WISE, Twitter, and iPads

Wish I could go to the WISE conference in Doha this year, but it’s a little far away and there’s way too much going on this time of year. However, it’ll be nice to follow some of the speakers online and hear what they have to say. WISE stands for World Innovation Summit for Education.

Well, I’ve finally found something to use my twitter account for. I’ve signed up to follow this conference and hopefully, I will continue to find new ways to use the technology in a productive way. There are probably a few teacher blogs I should follow too, but I’m not always an early adopter with the gadgets (ok – usually by generation 2.o I’m in).

It takes a lot of scholastic points to get an ipad, but I’ve been saving up for almost 10 years now, and I got one yesterday for my classroom. Using it today, it was amazing to see the kids take to it like fish to water. It took me less than a minute to teach kids how to operate an app that had them solving spatial pentomino puzzles collaboratively in a group of 3. Swiping and dragging, clicking, and double clicking seemed so natural.  It makes for a great learning center. I also had a few of the winter songs for our production loaded on it, some spelling, and math fact games, a dictionary, a wikipedia app, I downloaded a few e-books for free, and was quite pleasantly surprised at how willing they were to share the device. I have a few hand-me-down desktops that have been in my classroom since the beginning of the year, but only one or two kids had every asked to use them. More than half the class seemed very interested in using the ipad today. It’s too bad I can’t get more. Here’s a story today about ipads in a kindergarten class.

There was a lot of filming going on in our school today and I was asked with little warning to teach a quick lesson using the new media lab which is full of desktops. They didn’t have any footage of kids in the lab. I haven’t really had the chance to use the lab yet, so the children hadn’t been taught how to sign in etc. Setting it up for all the kids, getting the computers all doing what you want them to do and then teaching can be quite a bit cumbersome. Even if it was a 10 minute lesson, there was no way I wasn’t going to try and make it meaningful for the kids, connect it to current curriculum, and ensure they were learning some useful skill. While the children were completely engaged in their assignment, I did not witness the same heightened engagement as those three kids on the ipad later in the afternoon. I think it was a good investment of my points, but now to find content that is meaningful and contributes to their learning – otherwise it’s just a toy.

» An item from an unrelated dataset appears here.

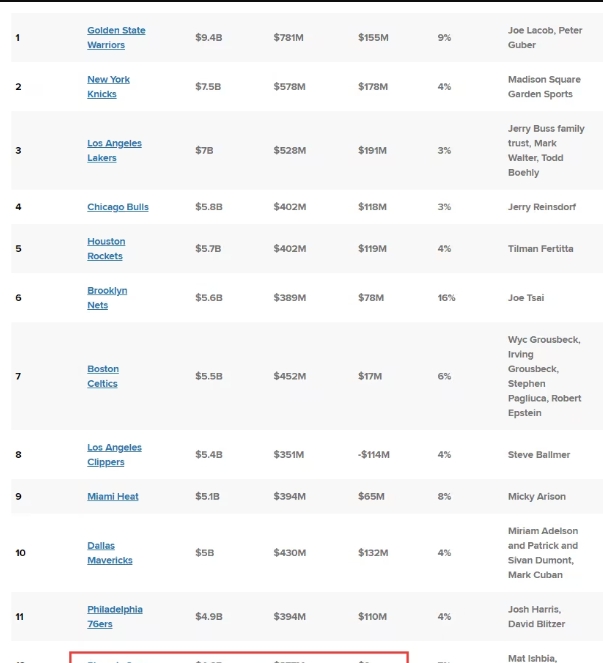The width and height of the screenshot is (603, 663).
Task: Select the Lakers' $7B valuation cell
Action: pyautogui.click(x=203, y=150)
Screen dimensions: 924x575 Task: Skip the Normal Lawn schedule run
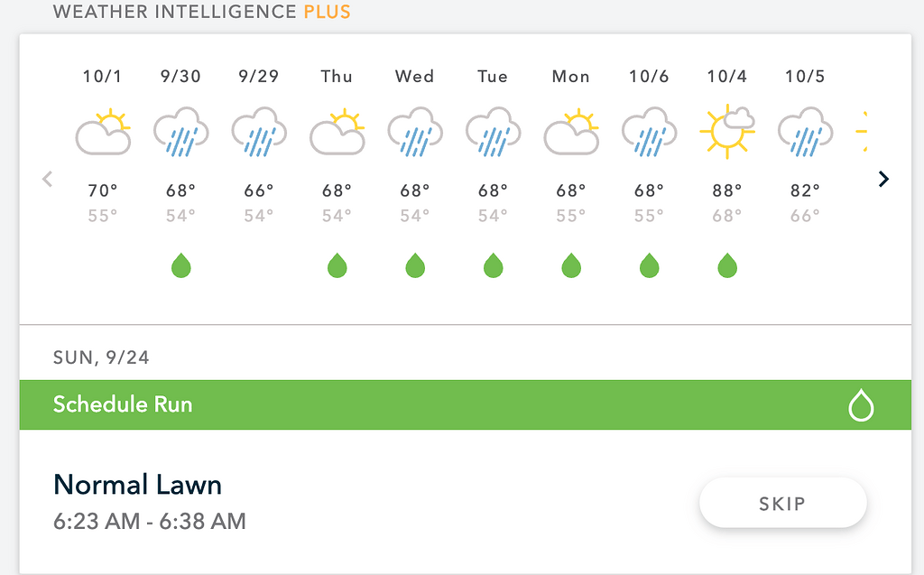(x=782, y=503)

4 thoughts on “WISE, Twitter, and iPads

  1. This post reminds me of my refrain on “techne,”– the tools we choose to use (nice rhyme) From ipad to video camera to desktop to lead pencil, it’s not the tool but the bigger lesson. In some ways, using a video to share teaching and learning is key as it proselytizes this essential question. I loved the irony of showing an ipad on an iphone to a HOS of a PC school-ha! Thanks for helping with the video effort. It was my late notice that caused the pile-up.

  2. Lucy did most of her state report in 4th grade on the iPad with a keyboard attachment. The word processing software app we bought is much more age-appropriate than Word.

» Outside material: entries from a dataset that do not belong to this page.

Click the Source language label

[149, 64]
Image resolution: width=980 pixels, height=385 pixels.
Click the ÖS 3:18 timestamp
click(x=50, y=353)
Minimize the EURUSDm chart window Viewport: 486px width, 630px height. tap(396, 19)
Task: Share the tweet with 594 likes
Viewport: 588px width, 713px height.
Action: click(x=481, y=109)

    So it might be that content creation is what gives the device the most meaning. It’s not that you need an app that connects to the curriculum as much as one that helps kids put what they’re learning together in interesting ways.

    • Martha, thanks for putting this on here. I couldn’t agree with you more that there are much more kid friendly word processing apps out there that are more appropriate for kids. Unfortunately, I feel the school doesn’t seem to always get it in terms of tech. Some of the short sightedness regarding technology is a bit of a sore subject with me. I also agree with you that content creation is so important and we need to include those in the repertoire of software.

      Being married to a tech engineer (and having friends work for Microsoft, Google, Facebook, Juniper Networks, among other tech and gaming companies) makes me feel like a luddite when it comes to tech, yet it seems like I’m called upon to present to other teachers how to use technology might be used in the classroom. What do I know? I’m just trying and playing like the kids do. They aren’t technophobes, why should their teachers be?